NBC, as expected, made a big deal unveiling its new golden girl, Megyn Kelly, to the packed room of prospective advertisers and the media community at its recent upfront presentation at Radio City Music Hall in New York. "What a great time to be at NBC. I’m here! "I’m psyched," beamed Kelly standing next to Matt Lauer and Savannah Guthrie from "Today," Lester Holt from the "Nightly News" and Chuck Todd from "Meet the Press." "And I am doing the kinds of broadcasts I always dreamed of being able to do."
But the impression I got was that there is a complete disconnect between the NBC News veterans and their new co-worker.
Kelly’s upcoming weekday 9 a.m. ET show, which launches in September, will "inform" and "empower people to help them settle for more in their lives," according to Kelly. But still minus any specific details from NBC—will this be the official third hour of "Today" or a standalone morning hour—I just don’t think the network knows what to do with her. NBC is rumored to not be selling ad units for the show due to the uncertainty of the format.
I worry this will be yet another example of a news personality that goes sour by trying to be someone she is not. And I am convinced that her new morning hour could be the biggest fiasco in the NBC News division since the Jane Pauley/Deborah Norville debacle in 1990. Norville was perceived as the "other woman" when she joined "Today," resulting in a mass defection of the target older female audience after Pauley exited. And Katie Couric, that ray of sunshine, stepped in and saved the day. But Couric took a major misstep in 2006 when she headed to CBS as the anchor of its "Evening News" and the network decided to make it more of a feel-good telecast. Her then role at ABC, including a syndicated daytime talk show that was as appealing as watching paint dry, was equally short-lived. And now, at Yahoo News, her profile is sorely diminished.
Anderson Cooper also quickly learned how difficult it is to attract the target female audience in daytime. His syndicated talk show, "Anderson," featuring the CNN news anchor taking a much lighter approach, limped along from 2011 to 2013. And, just last year, when the suddenly softer and more congenial Kelly hosted her first—and last—primetime special on Fox, there was no audience interest. If anything, this should have been a major warning sign for NBC to steer clear.
Naturally, NBC would like everyone to believe its news division with Megyn Kelly is one big happy family. But Tamron Hall bolted in February after learning Kelly would be taking over her 9 a.m. hour this fall. Al Roker, always a presence at the NBC upfront, was nowhere to be found. And rumors of Savannah Guthrie also being in potential jeopardy are also circulating. While NBC’s goal was to convince the audience of its new connection with Kelly, I just don’t see, Kelly, synonymous with Fox News, as comfortable in a coffee klatch setting this fall. Do you?
After the upfront, NBC confirmed Sunday, June 4 at 7 p.m.

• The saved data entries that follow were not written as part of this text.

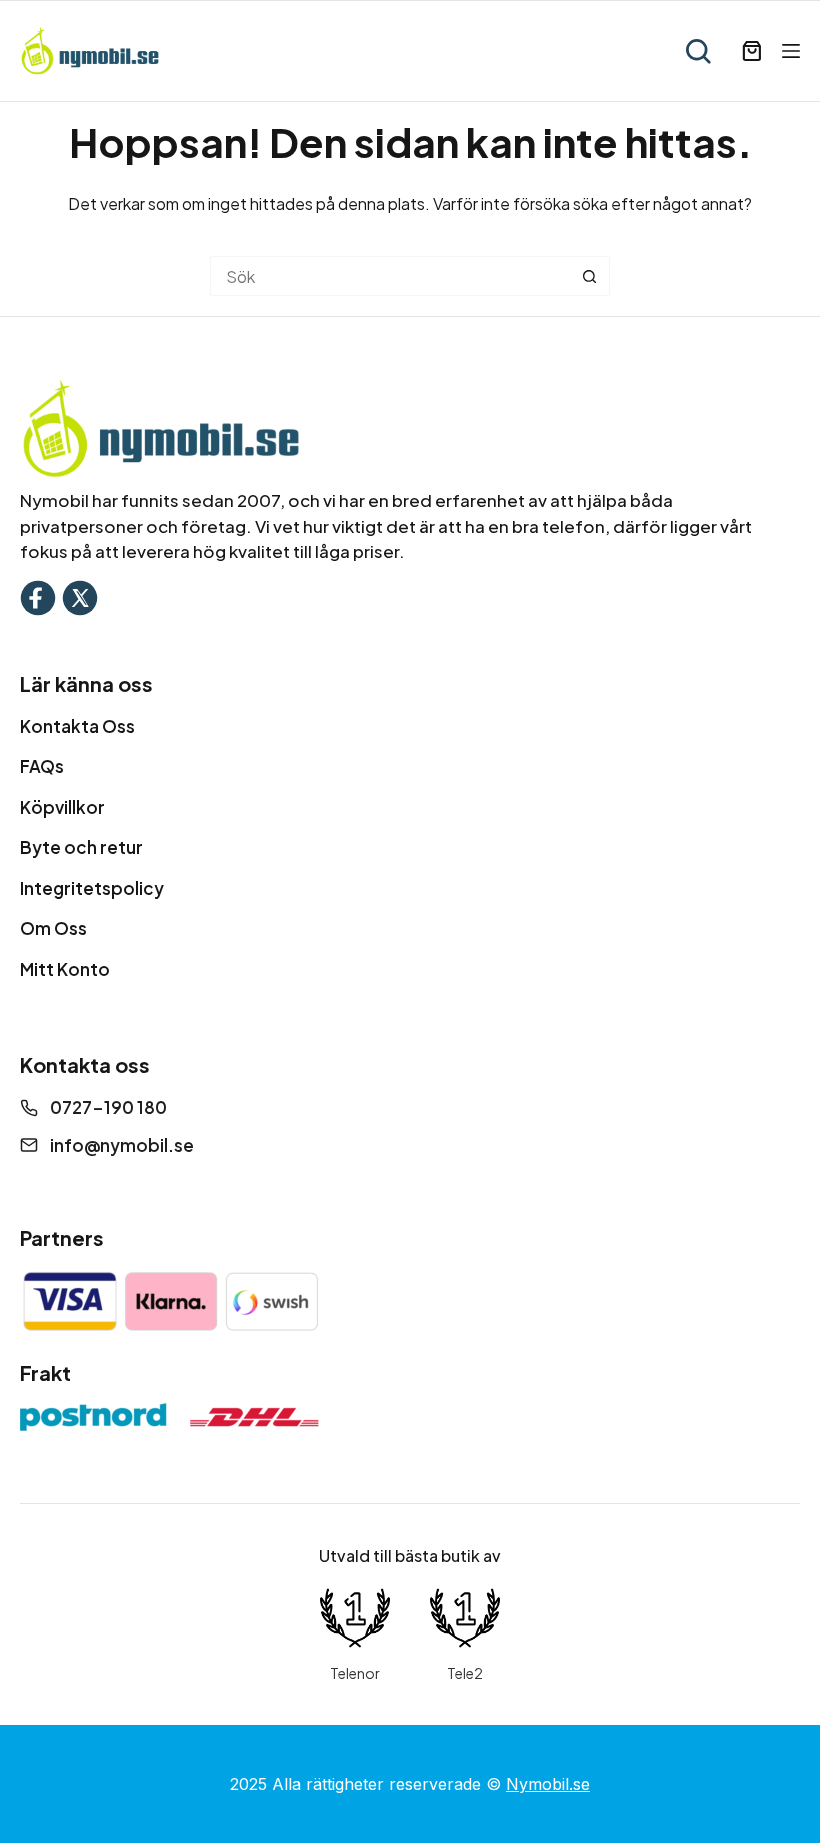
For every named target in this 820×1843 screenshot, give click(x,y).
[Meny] (791, 51)
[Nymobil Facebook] (38, 595)
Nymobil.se (548, 1784)
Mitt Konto (65, 969)
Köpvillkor (62, 807)
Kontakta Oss (77, 726)
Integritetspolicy (92, 888)
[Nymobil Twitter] (80, 595)
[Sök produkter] (698, 51)
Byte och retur (81, 847)
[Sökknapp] (590, 276)
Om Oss (53, 928)
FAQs (42, 766)
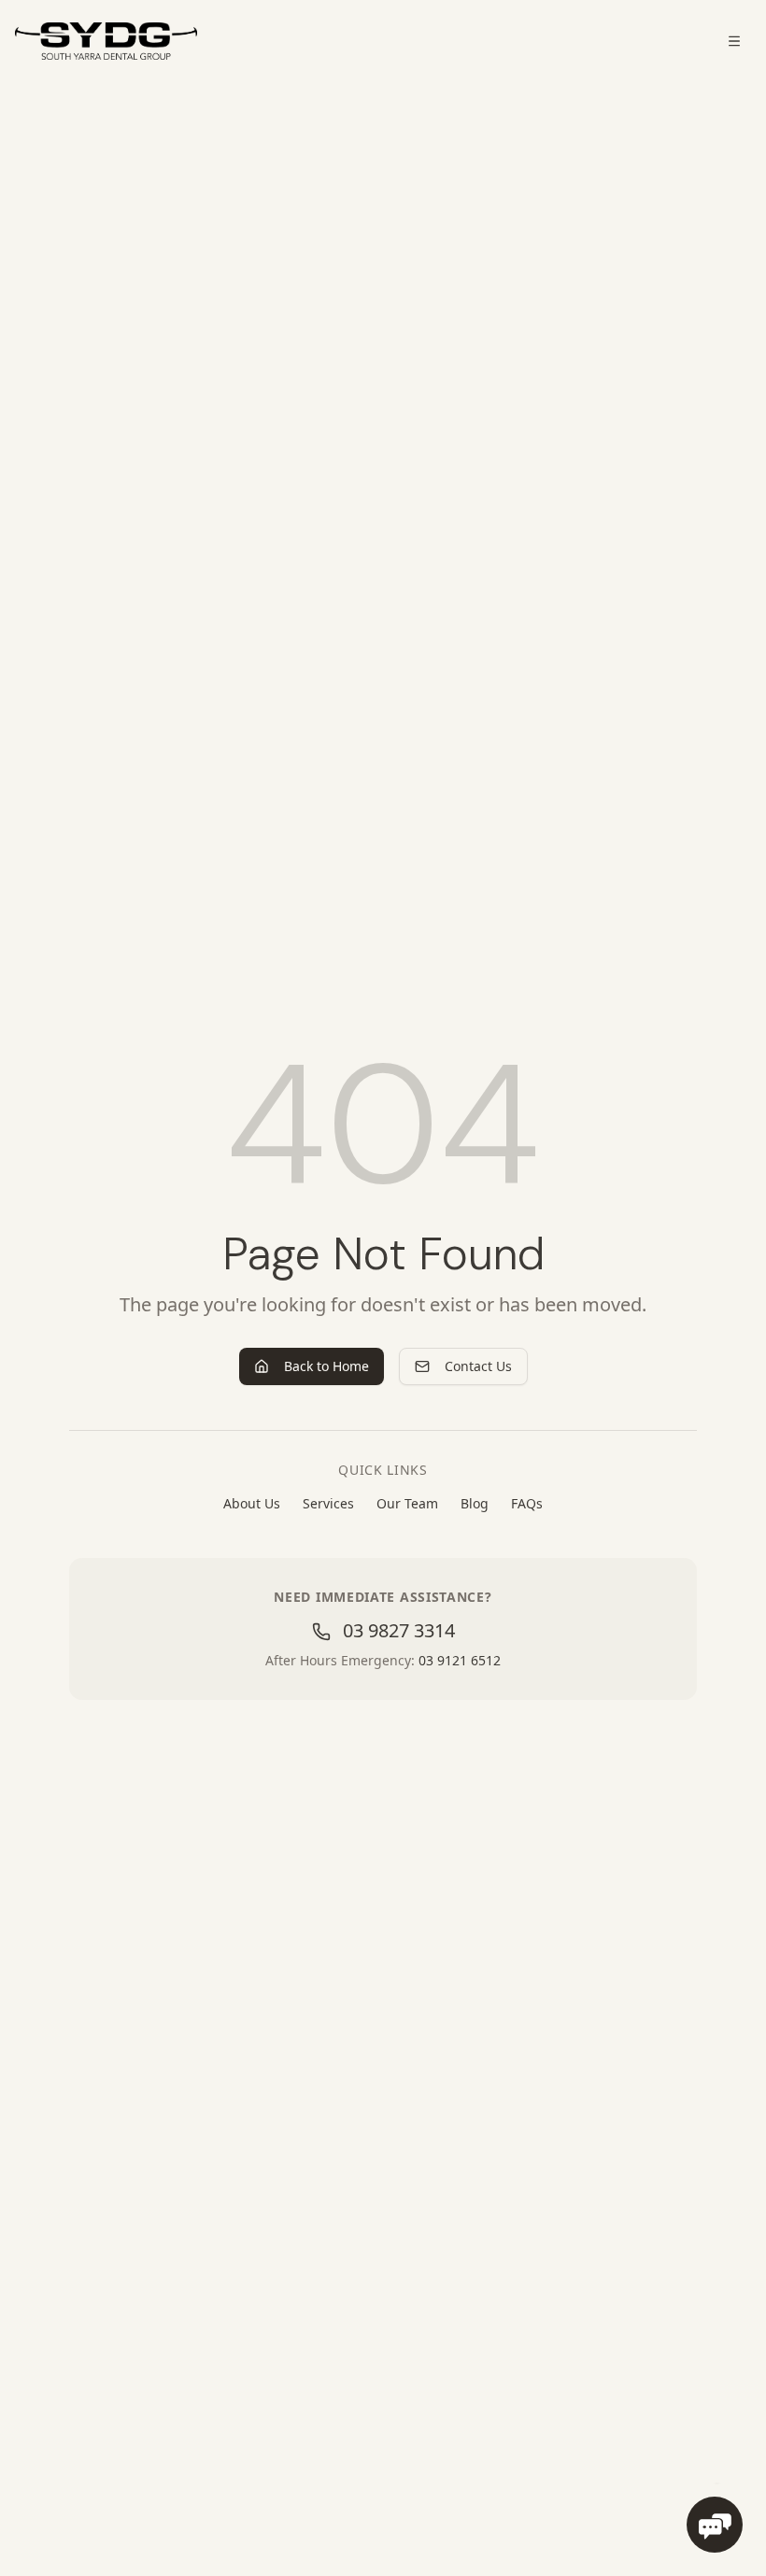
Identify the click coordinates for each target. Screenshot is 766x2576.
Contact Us (478, 1366)
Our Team (407, 1503)
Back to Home (326, 1366)
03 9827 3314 (396, 1630)
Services (328, 1503)
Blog (475, 1503)
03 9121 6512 (459, 1660)
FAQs (527, 1503)
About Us (251, 1503)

ET as the debut date for her primetime newsmagazine, "Sunday Night with Megyn Kelly." It steps in for "Dateline" and faces iconic "60 Minutes" on CBS, which is temporary since "Sunday Night Football" returns in the fall. From the first available on air-promo, it generically touts the host’s "sharp, strong journalism and the power of NBC News." And it gives the former Fox News personality exposure on the network prior to this fall. But deteriorating HUT (Household Using Television) levels after Memorial Day weekend will likely limit the tune-in NBC is hoping for.

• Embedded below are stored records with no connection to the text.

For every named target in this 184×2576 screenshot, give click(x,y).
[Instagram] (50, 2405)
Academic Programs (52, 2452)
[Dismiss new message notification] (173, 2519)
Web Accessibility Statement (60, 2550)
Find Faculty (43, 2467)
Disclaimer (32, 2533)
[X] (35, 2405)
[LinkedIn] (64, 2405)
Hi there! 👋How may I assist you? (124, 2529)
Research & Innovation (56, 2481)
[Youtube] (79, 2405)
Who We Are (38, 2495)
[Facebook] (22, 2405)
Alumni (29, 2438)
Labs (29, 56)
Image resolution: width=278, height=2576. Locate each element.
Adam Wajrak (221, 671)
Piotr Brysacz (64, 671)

Kelly’s pending entry to the morning daypart is expected to be a daily live one-hour broadcast with a studio audience taped at Rockefeller Center. Unlike her primetime show this weekend, which is expected to tap more into her news background, the tone will likely be more Oprah and less combative, with the lifestyle format of "Today." And it will likely lead into Kathie Lee Gifford and Hoda Kotb remaining in the 10 a.m. hour of "Today."
"NBC was looking for something; they thought Megyn Kelly was the something and almost immediately Tucker Carlson comes in, takes over her former hour on Fox News and blows the numbers away," noted Rob Russo, president of RNR Media. "But, speaking as a salesperson for a long time, I don’t think NBC is not selling her morning show. We have all been in those situations where we were selling shows we were clueless about. If anything, they could be capitalizing on the hype. But if the expectations fall short of the hype, NBC could be issuing a lot of make-goods."
With "Today" and "Good Morning America" currently sharing dominance in the morning daypart ("GMA" was first in total viewers and "Today" No. 1 in adults 25-54 in May), the trick is to build on the current audience while not damaging the franchise. But with so much attention given to Kelly, NBC runs the risk of "fixing" a show that is not broken.